Roberto Schneider
Roberto Schneider
El misterio poético que hace de Chéjov a la vez el más frágil y el más entrañable de los dramaturgos modernos reside, como se sabe, menos en lo que en sus obras se dice y hace, que en lo que se calla y se deja de hacer. En “La gaviota” la infelicidad domina la escena cuando hace lo suyo la obstinación en amar a quien no corresponde. Hace muchos años dos jovencísimos actores santafesinos integraban el elenco de una recordada versión de esa obra dirigida por Carlos Falco. María Rosa Pfeiffer y Raúl Kreig se propusieron tal vez entonces encontrarse nuevamente en escena. Qué suerte. Ella escribe junto con Edgardo Dib el texto de “¿Por qué demoró tanto?”, la magnífica pieza estrenada en La 3068 que retoma a dos de los protagonistas chejovianos, Nina y Kostia.
Los nuevos personajes, porque de la edad no se habla y entonces están igual de radiantes como en el pretérito, alientan sueños, acunan esperanzas, despliegan sus ideales, estrechamente vinculados con el quehacer teatral. Imposible transcribir la riqueza de la obra. Fina, dulce, triste, con mucho de Chejov pero sólo en su tonalidad, en sus arpegios anímicos, porque en todo lo demás es profundamente humana y profundamente nuestra. Tiene mucho de melancolía y su carga humana, límpida, es tremendamente emocionante. Lo mismo que en la vida -y esta obra es eso, un palpitante y emotivo trozo de vida- el dibujo de esos dos seres es impecable. Y al igual que en la vida, también, y éste es quizá el valor más alto de la obra, parecería que no sucede nada en su transcurso, cuando realmente pasa todo: el amor y el desencuentro, las ilusiones que con el tiempo se hacen añicos, los sueños que ya no se sostienen, las esperanzas que se van estrellando con el duro fragor de los días, la soledad, la incomprensión, por momentos el amargo sabor de la derrota, del vacío, de la repetición mecánica de días los unos iguales a los otros, porque la vida es, sí, un milagro como nos dicen Pfeiffer y Dib, pero un milagro construido sobre la base, incesante, de pequeñas grandes desilusiones.

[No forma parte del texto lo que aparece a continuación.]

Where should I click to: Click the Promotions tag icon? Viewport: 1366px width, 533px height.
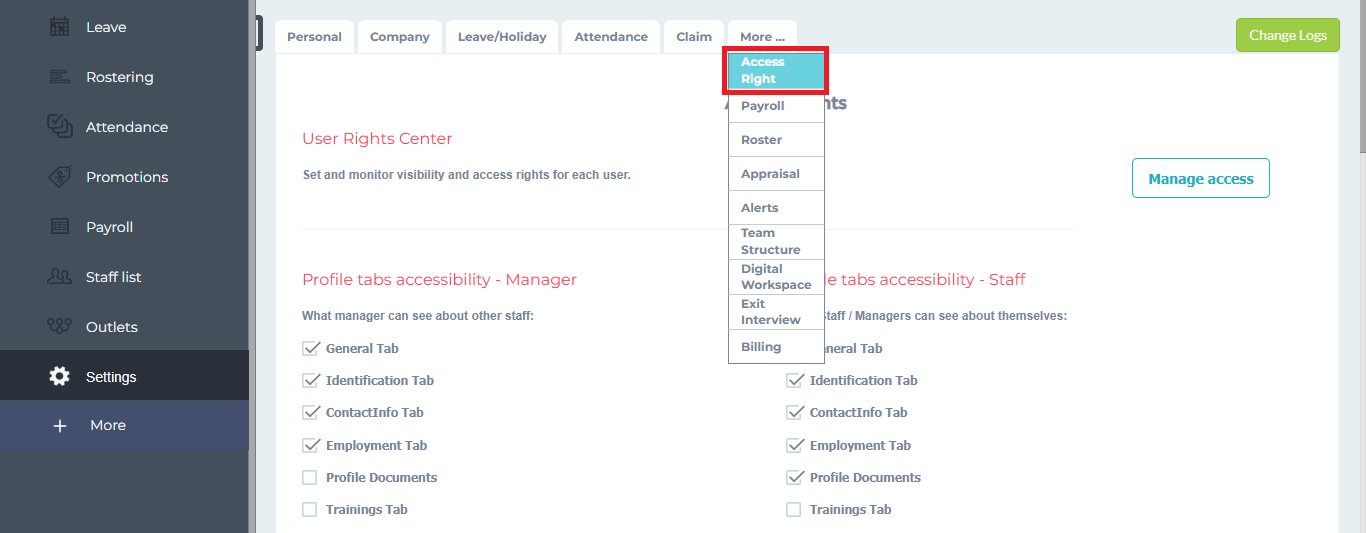pos(59,177)
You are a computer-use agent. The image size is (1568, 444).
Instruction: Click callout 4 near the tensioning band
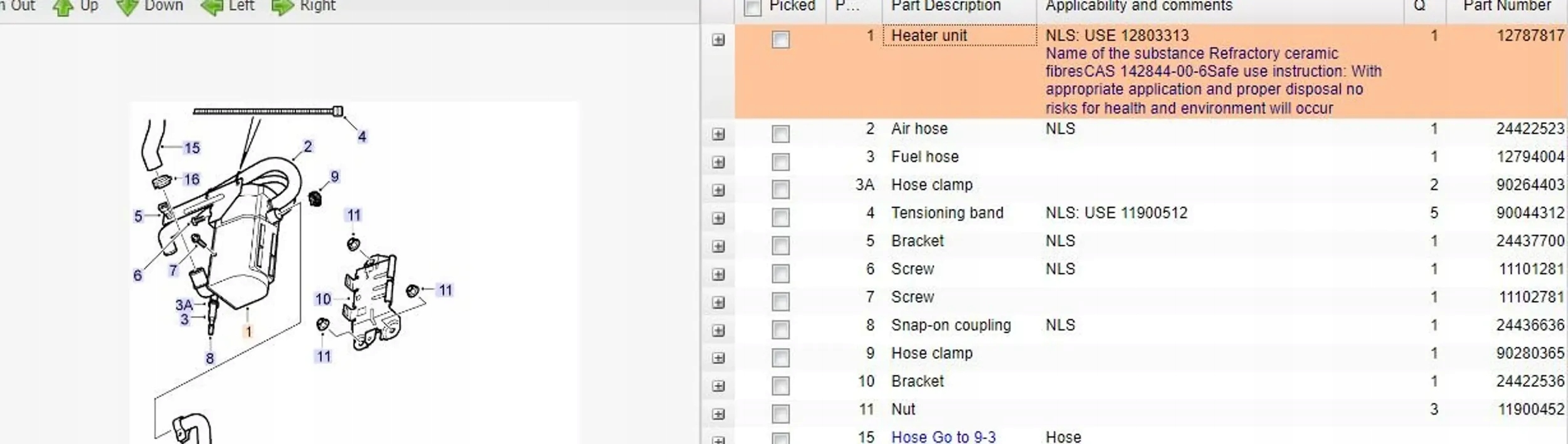point(362,137)
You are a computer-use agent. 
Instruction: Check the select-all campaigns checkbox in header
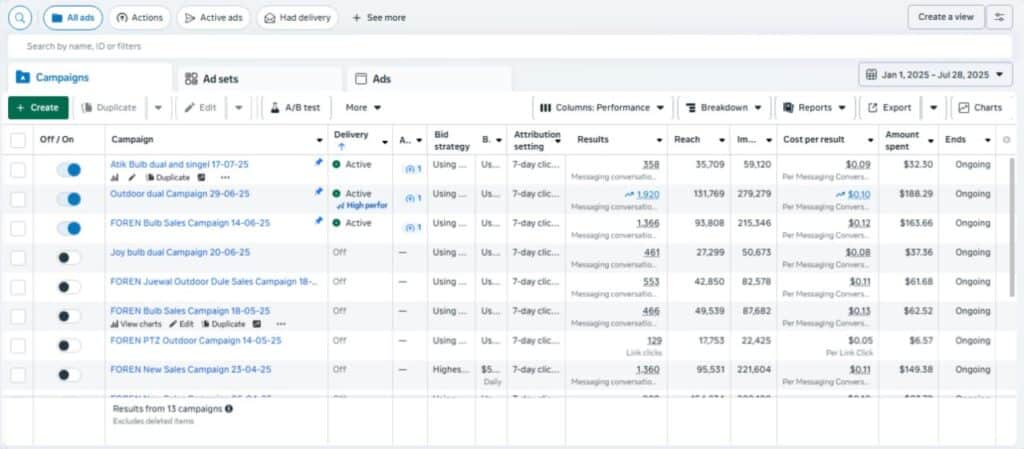pyautogui.click(x=18, y=139)
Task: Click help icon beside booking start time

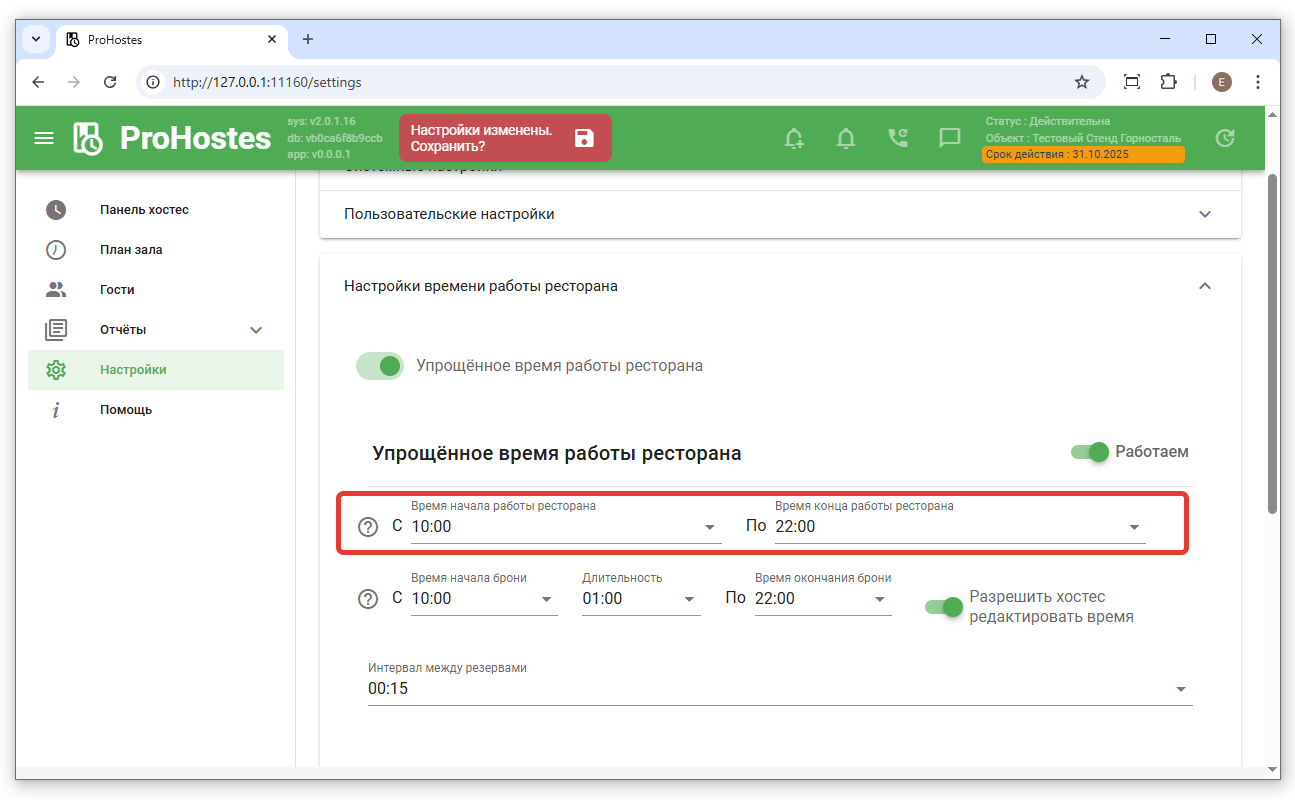Action: pos(368,599)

Y si la pieza es espléndida, con una vertebradura teatral perfecta, que no se estanca nunca, no menos extraordinario es el trabajo de dirección de Edgardo Dib, alguien de cuyo talento ya nadie discute. Encadena poéticamente las distintas situaciones, sugiere, sin exagerarlo, el inmutable correr del tiempo, aprovecha los silencios como si se tratase de los de una partitura porque acierta siempre con la nota exacta, íntima, humana. Su puesta en escena permite vislumbrar el fluir de los días -y el espectador así lo comprende- de manera sólo ilusoria.
Tampoco es novedad sostener que Dib es un gran director de actores porque obtiene de cada uno de los personajes todos los matices y sus repliegues de manera notable. Profunda, temperamental y dulce es María Rosa Pfeiffer, gran señora en la escena que maneja con indisimulable entrega su amada Nina. Sobresaliente, seguro, conciso, pleno, profundamente emotivo es Raúl Kreig. Los adjetivos se agotan para calificarlo, porque es un prodigio de sutileza, vigor y misteriosa poesía. A ambos los saluda una ovación fervorosa, a la que se agregan los nombres de Elisa Martínez, Nicolás Prus y Leonardo Gregoret. Todos unidos en un espectáculo de gran categoría, un fiel reflejo de la vida de todos los días, y como ella, la conjunción de alegrías y de tristezas, de optimismo y de vacío, de confianza y de desolación. El viento sopla fuerte, despacio, arremete y desaparece; desde la escena obtenemos la mejor recompensa, repartida a manos llenas de talento.